• _ЗАДАНИЕ К ВЫПОЛНЕНИЮ_
Перескажите кратко в виде списка абзац фрагмента о жизни византийцев, начинающийся словами «Материальные расчеты, политическая игра», сохранив его основные факты.

• _ТЕКСТ ДОКУМЕНТА_
'''

Как жили византийцы - Геннадий Литаврин
Шрифт:
Интервал:
Закладка:
С начала правления Алексея I Комнина в среде византийской аристократии стал утверждаться западный обычай: у государя испрашивалось разрешение на брак. Этот император сделал систему брачных связей одним из важных рычагов своей политики в сложной внутренней борьбе за власть. Особую осмотрительность проявляли Комнины при заключении брачных связей членов своего рода. Некогда, еще в IX-Х вв., в царской семье поступали совсем иначе. Константин VII разрешил своему сыну, будущему императору Роману II, жениться на дочери простого харчевника — красавице Феофано (она стала матерью Анны, жены русского князя Владимира I). С тех пор ничего подобного не случалось вплоть до 1453 г. Исчез навсегда и старый обычай смотрин невест для василевса и его наследника, свозившихся в столицу из провинций и принадлежавших далеко не к одному социальному кругу. В конце XI — в XII столетии постепенно утверждался феодальный принцип наследственности «благородства» — проникнуть в среду аристократии «чужакам» становилось все труднее. Недаром с XI в. ранее редко фиксировавшееся в документах фамильное имя видного человека указывается все чаще и чаще, а к концу этого столетия при упоминании знатного лица, как правило, называется его и личное, и родовое имя.
*
Материальные расчеты, политическая игра, неравные браки — все это отнюдь не означало, что любовь была неведома византийцам. Не всегда она предшествовала браку, но нередко ему сопутствовала. В сборниках поговорок и изречений ("Пчелах") утверждается мысль, что высшее счастье для мужчины обретение любящей благонравной жены. В сказании о Стефаните и Ихнилате говорится, что "высшим благом обладает человек", для которого соединились воедино три компонента: разум, добрый советчик и любимая жена. Кекавмен полагал, что смерть хорошей жены равносильна утрате половины "или еще больше" всех жизненных благ. Любящий, писал Феодор Студит, принадлежит не себе, а предмету любви; муж, любя жену, всего себя отдает ей, ею лишь дыша и о ней лишь мечтая. "А что для мужа больше жены единоправной и единомысленной, восклицал Василий Охридский, — которую ему дано право опекать и над которой дано право властвовать — не как господину над имением, но как душе над телом? Дано право самим промыслом, связавшим душу с телом и образовавшим посредством сопряжения из жены и мужа как бы одно живое существо, заодно дышащее и заодно чувствующее".

'''

• _ПРЕДОСТАВЛЕННЫЕ ДАННЫЕ_

'''

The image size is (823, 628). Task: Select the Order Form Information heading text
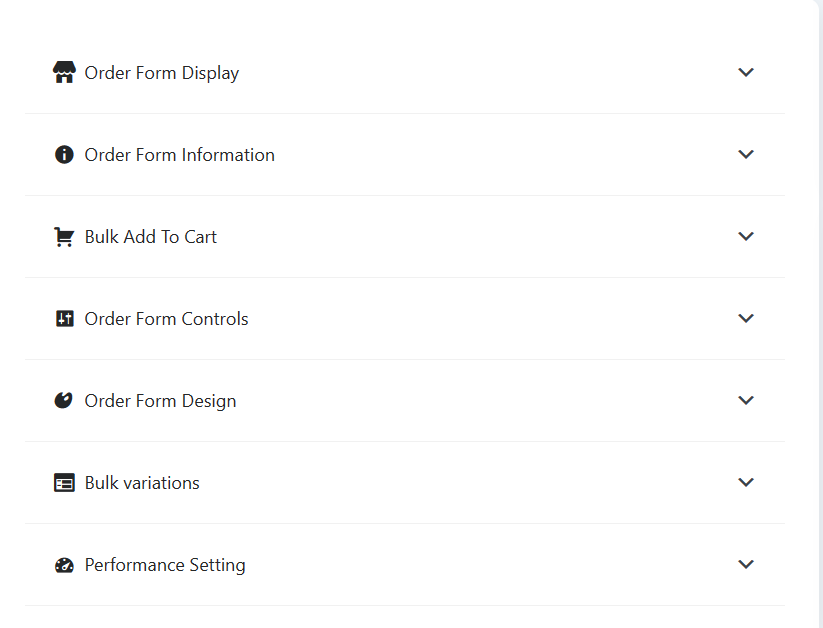point(180,155)
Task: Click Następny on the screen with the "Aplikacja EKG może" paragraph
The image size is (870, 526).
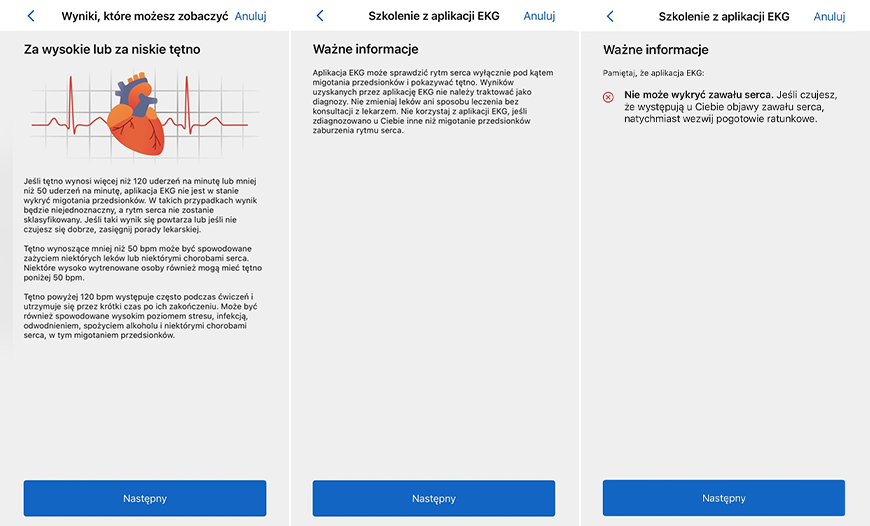Action: (434, 498)
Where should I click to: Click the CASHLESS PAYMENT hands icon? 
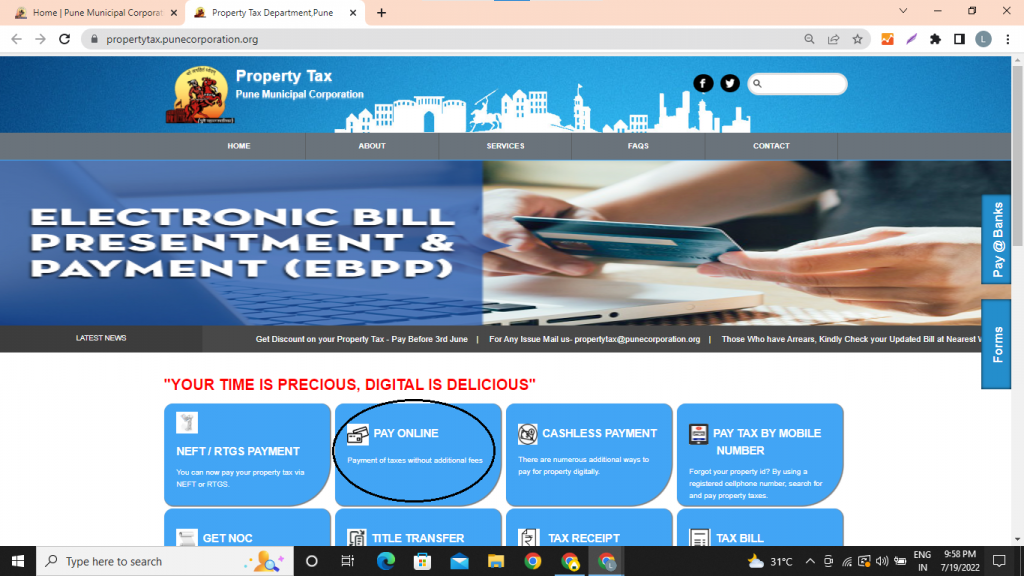pyautogui.click(x=526, y=434)
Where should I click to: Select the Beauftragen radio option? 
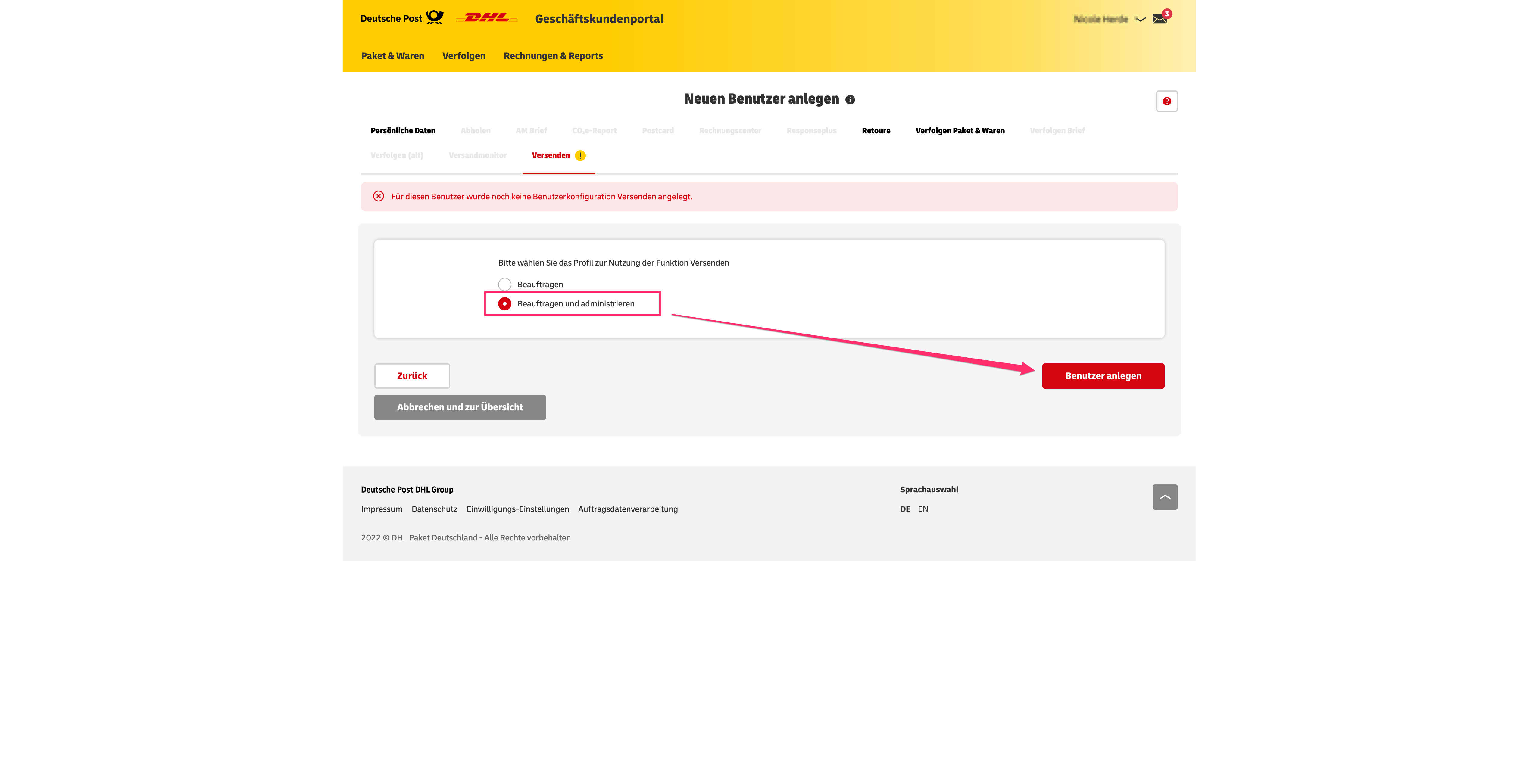coord(505,284)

'''

• _ПИСЬМЕННЫЙ ОТВЕТ_
- Материальные расчеты, политическая игра и неравные браки не означали, что византийцы не знали любви. Она не всегда предшествовала браку, но нередко ему сопутствовала.
- В сборниках поговорок и изречений («Пчелах») высшим счастьем для мужчины названа любящая благонравная жена.
- В сказании о Стефаните и Ихнилате высшее благо для человека состоит в соединении трех компонентов: разума, доброго советчика и любимой жены.
- Кекавмен считал, что смерть хорошей жены равносильна утрате половины «или еще больше» всех жизненных благ.
- По словам Феодора Студита, любящий принадлежит не себе, а предмету любви: муж всего себя отдает жене, ею лишь дыша и о ней лишь мечтая.
- Василий Охридский утверждал, что для мужа нет ничего больше единоправной и единомысленной жены. Муж властвует над ней не как господин над имением, а как душа над телом. Промысел соединил жену и мужа как бы в одно живое существо, которое заодно дышит и заодно чувствует.